Quantitative Chemical Assay of Nanogram-Level PM Using Aerosol Mass Spectrometry Coupled with an Isotopically Labeled Internal Standard: Application to Samples Collected from Uncrewed Arial Systems

CHRISTOPHER NIEDEK, Fan Mei, Maria Zawadowicz, Zihua Zhu, Beat Schmid, Qi Zhang, University of California, Davis

     Abstract Number: 512
     Working Group: Instrumentation and Methods

Abstract
Aerosol generation techniques have expanded the utility of aerosol mass spectrometry (AMS) for offline chemical analysis of airborne particles and droplets.
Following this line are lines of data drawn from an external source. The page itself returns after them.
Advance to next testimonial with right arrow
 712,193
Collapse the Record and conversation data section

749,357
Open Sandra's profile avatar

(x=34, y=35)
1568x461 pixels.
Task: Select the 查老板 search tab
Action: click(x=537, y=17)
However, standard aerosolization techniques require relatively large liquid volumes (e.g. several milliliters) and high sample masses that limit their utility. Here we report the development and characterization of a micronebulization-AMS technique that requires only microliter volumes of sample and can provide quantification of nanogram levels of organic and inorganic substances via the usage of an isotopically labeled internal standard (³⁴SO₄^2-). Using standard solutions, the detection limits for this technique were determined as 2.6 and 0.086 ng for organics and sulfate, respectively. This technique was applied successfully to analyzing filter and impactor samples collected using miniature particulate matter (PM) samplers deployable on uncrewed aerial systems (UASs). Chemical composition of ambient PM samples collected from a UAS field campaign conducted at the DOE Southern Great Plains (SGP) observatory was characterized and the results were compared to real-time aerosol chemistry measurements made by an Aerosol Chemical Speciation Monitor (ACSM). This study demonstrated that the micronebulization system in combination with offline AMS analysis provides a robust platform for quantitative chemical analysis of PM samples with solute concentrations in the μg/L range and sample volumes in the sub-mL range.